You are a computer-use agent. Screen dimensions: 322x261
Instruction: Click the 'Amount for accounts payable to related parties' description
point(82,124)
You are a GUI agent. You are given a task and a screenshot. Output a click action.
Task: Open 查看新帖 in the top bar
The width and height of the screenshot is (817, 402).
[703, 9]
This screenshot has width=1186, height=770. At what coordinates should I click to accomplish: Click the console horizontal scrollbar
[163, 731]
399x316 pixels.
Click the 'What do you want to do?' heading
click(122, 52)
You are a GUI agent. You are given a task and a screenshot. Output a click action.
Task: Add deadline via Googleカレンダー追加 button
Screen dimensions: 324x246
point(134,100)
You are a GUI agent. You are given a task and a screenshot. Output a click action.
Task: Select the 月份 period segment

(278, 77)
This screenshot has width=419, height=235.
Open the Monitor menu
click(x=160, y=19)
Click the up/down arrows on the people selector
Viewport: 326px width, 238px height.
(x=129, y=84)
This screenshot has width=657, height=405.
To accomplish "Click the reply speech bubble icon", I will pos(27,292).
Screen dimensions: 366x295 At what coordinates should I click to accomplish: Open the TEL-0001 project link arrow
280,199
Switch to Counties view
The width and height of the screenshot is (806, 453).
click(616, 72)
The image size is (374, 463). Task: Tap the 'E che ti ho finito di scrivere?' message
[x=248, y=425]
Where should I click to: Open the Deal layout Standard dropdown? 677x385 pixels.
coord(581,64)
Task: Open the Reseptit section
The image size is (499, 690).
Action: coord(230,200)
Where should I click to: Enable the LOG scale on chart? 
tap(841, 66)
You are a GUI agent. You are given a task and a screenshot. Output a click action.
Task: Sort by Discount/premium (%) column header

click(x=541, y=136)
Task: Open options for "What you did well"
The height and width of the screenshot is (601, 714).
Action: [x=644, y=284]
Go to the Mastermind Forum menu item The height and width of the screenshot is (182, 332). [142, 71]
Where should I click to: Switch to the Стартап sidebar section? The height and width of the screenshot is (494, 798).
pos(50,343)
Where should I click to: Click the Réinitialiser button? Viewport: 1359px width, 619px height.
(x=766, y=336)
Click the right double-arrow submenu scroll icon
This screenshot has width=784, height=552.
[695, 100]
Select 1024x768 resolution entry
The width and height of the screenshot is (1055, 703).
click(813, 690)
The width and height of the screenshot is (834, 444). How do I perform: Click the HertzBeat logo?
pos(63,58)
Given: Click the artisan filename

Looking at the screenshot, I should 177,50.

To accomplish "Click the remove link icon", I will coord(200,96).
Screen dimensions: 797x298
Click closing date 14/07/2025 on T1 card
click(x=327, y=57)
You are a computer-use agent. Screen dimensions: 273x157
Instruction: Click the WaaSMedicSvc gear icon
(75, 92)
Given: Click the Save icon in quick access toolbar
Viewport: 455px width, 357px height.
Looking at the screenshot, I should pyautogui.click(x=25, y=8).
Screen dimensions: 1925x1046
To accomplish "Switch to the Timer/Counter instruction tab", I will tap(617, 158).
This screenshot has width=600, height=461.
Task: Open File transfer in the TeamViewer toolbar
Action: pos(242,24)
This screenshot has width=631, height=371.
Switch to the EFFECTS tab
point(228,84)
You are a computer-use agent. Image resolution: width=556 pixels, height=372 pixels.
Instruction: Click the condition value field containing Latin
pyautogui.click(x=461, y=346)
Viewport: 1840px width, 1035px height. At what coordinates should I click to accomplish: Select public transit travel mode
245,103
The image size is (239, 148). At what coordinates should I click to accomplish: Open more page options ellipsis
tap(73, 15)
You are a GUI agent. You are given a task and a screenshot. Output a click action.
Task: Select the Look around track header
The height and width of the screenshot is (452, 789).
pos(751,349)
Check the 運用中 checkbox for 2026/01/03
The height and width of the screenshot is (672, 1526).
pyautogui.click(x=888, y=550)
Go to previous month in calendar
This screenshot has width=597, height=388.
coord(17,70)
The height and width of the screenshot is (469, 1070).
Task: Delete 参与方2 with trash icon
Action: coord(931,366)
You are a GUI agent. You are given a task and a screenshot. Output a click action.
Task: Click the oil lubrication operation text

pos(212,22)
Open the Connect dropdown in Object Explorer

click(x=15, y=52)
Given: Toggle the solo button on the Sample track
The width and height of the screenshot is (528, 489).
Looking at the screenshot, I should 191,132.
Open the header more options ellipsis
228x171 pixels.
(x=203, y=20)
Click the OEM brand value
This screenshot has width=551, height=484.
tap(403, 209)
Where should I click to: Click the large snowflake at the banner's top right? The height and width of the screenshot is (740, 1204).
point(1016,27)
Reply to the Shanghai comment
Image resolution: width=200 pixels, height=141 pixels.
++++++++
#### Your goal
Please transcribe every one of the records above word for word, keeping each line as it appears.

#### Response to this exercise
You are a computer-use agent. Screen dimensions: 322x261
Instruction: Click the 'Amount for accounts payable to related parties' description
point(82,124)
You are a GUI agent. You are given a task and a screenshot. Output a click action.
Task: Open 查看新帖 in the top bar
The width and height of the screenshot is (817, 402).
[703, 9]
This screenshot has width=1186, height=770. At what coordinates should I click to accomplish: Click the console horizontal scrollbar
[163, 731]
399x316 pixels.
Click the 'What do you want to do?' heading
click(122, 52)
You are a GUI agent. You are given a task and a screenshot. Output a click action.
Task: Add deadline via Googleカレンダー追加 button
Screen dimensions: 324x246
point(134,100)
You are a GUI agent. You are given a task and a screenshot. Output a click action.
Task: Select the 月份 period segment

(278, 77)
This screenshot has width=419, height=235.
Open the Monitor menu
click(x=160, y=19)
Click the up/down arrows on the people selector
Viewport: 326px width, 238px height.
(x=129, y=84)
This screenshot has width=657, height=405.
To accomplish "Click the reply speech bubble icon", I will pos(27,292).
Screen dimensions: 366x295 At what coordinates should I click to accomplish: Open the TEL-0001 project link arrow
280,199
Switch to Counties view
The width and height of the screenshot is (806, 453).
click(616, 72)
The image size is (374, 463). Task: Tap the 'E che ti ho finito di scrivere?' message
[x=248, y=425]
Where should I click to: Open the Deal layout Standard dropdown? 677x385 pixels.
coord(581,64)
Task: Open the Reseptit section
The image size is (499, 690).
Action: coord(230,200)
Where should I click to: Enable the LOG scale on chart? 
tap(841, 66)
You are a GUI agent. You are given a task and a screenshot. Output a click action.
Task: Sort by Discount/premium (%) column header

click(x=541, y=136)
Task: Open options for "What you did well"
The height and width of the screenshot is (601, 714).
Action: [x=644, y=284]
Go to the Mastermind Forum menu item The height and width of the screenshot is (182, 332). [142, 71]
Where should I click to: Switch to the Стартап sidebar section? The height and width of the screenshot is (494, 798).
pos(50,343)
Where should I click to: Click the Réinitialiser button? Viewport: 1359px width, 619px height.
(x=766, y=336)
Click the right double-arrow submenu scroll icon
This screenshot has width=784, height=552.
[695, 100]
Select 1024x768 resolution entry
The width and height of the screenshot is (1055, 703).
click(813, 690)
The width and height of the screenshot is (834, 444). How do I perform: Click the HertzBeat logo?
pos(63,58)
Given: Click the artisan filename

Looking at the screenshot, I should 177,50.

To accomplish "Click the remove link icon", I will coord(200,96).
Screen dimensions: 797x298
Click closing date 14/07/2025 on T1 card
click(x=327, y=57)
You are a computer-use agent. Screen dimensions: 273x157
Instruction: Click the WaaSMedicSvc gear icon
(75, 92)
Given: Click the Save icon in quick access toolbar
Viewport: 455px width, 357px height.
Looking at the screenshot, I should pyautogui.click(x=25, y=8).
Screen dimensions: 1925x1046
To accomplish "Switch to the Timer/Counter instruction tab", I will tap(617, 158).
This screenshot has width=600, height=461.
Task: Open File transfer in the TeamViewer toolbar
Action: pos(242,24)
This screenshot has width=631, height=371.
Switch to the EFFECTS tab
point(228,84)
You are a computer-use agent. Image resolution: width=556 pixels, height=372 pixels.
Instruction: Click the condition value field containing Latin
pyautogui.click(x=461, y=346)
Viewport: 1840px width, 1035px height. At what coordinates should I click to accomplish: Select public transit travel mode
245,103
The image size is (239, 148). At what coordinates should I click to accomplish: Open more page options ellipsis
tap(73, 15)
You are a GUI agent. You are given a task and a screenshot. Output a click action.
Task: Select the Look around track header
The height and width of the screenshot is (452, 789).
pos(751,349)
Check the 運用中 checkbox for 2026/01/03
The height and width of the screenshot is (672, 1526).
pyautogui.click(x=888, y=550)
Go to previous month in calendar
This screenshot has width=597, height=388.
coord(17,70)
The height and width of the screenshot is (469, 1070).
Task: Delete 参与方2 with trash icon
Action: coord(931,366)
You are a GUI agent. You are given a task and a screenshot. Output a click action.
Task: Click the oil lubrication operation text

pos(212,22)
Open the Connect dropdown in Object Explorer

click(x=15, y=52)
Given: Toggle the solo button on the Sample track
The width and height of the screenshot is (528, 489).
Looking at the screenshot, I should 191,132.
Open the header more options ellipsis
228x171 pixels.
(x=203, y=20)
Click the OEM brand value
This screenshot has width=551, height=484.
tap(403, 209)
Where should I click to: Click the large snowflake at the banner's top right? The height and width of the screenshot is (740, 1204).
point(1016,27)
Reply to the Shanghai comment
Image resolution: width=200 pixels, height=141 pixels.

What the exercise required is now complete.